***** Task inputs
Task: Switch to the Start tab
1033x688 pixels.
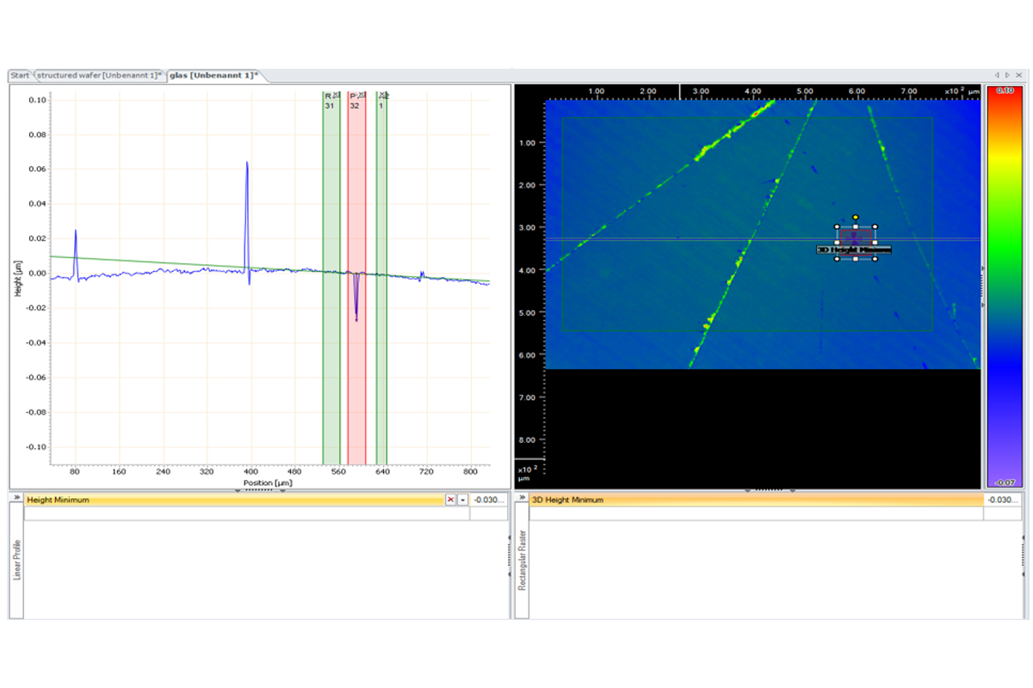Action: point(19,76)
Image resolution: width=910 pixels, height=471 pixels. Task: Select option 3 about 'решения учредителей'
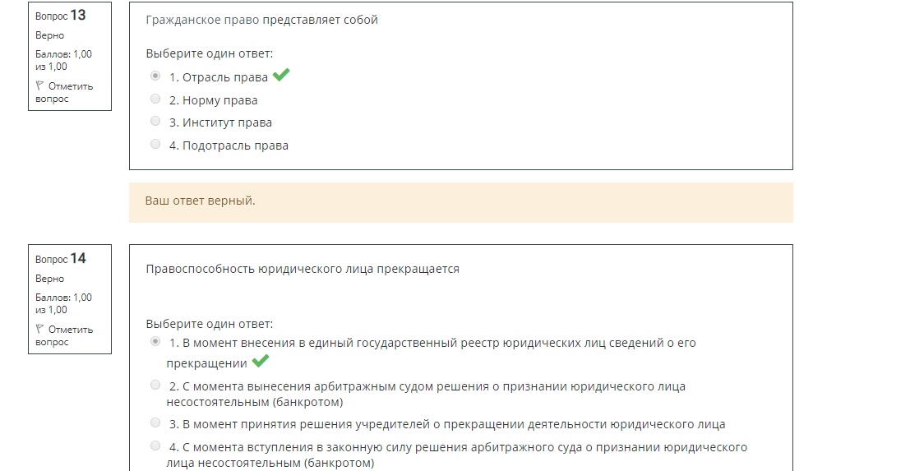pyautogui.click(x=155, y=423)

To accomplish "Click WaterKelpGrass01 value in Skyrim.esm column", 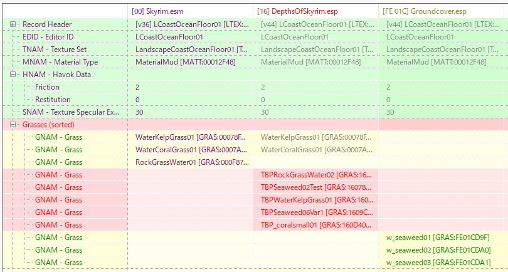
**********
■ Work task ■
Each record should be copied exactly, and each image left out.

■ Answer to the exercise ■
Task: Switch to the Start tab
1033x688 pixels.
Action: point(19,76)
Image resolution: width=910 pixels, height=471 pixels. Task: Select option 3 about 'решения учредителей'
pyautogui.click(x=155, y=423)

To accomplish "Click WaterKelpGrass01 value in Skyrim.esm column", 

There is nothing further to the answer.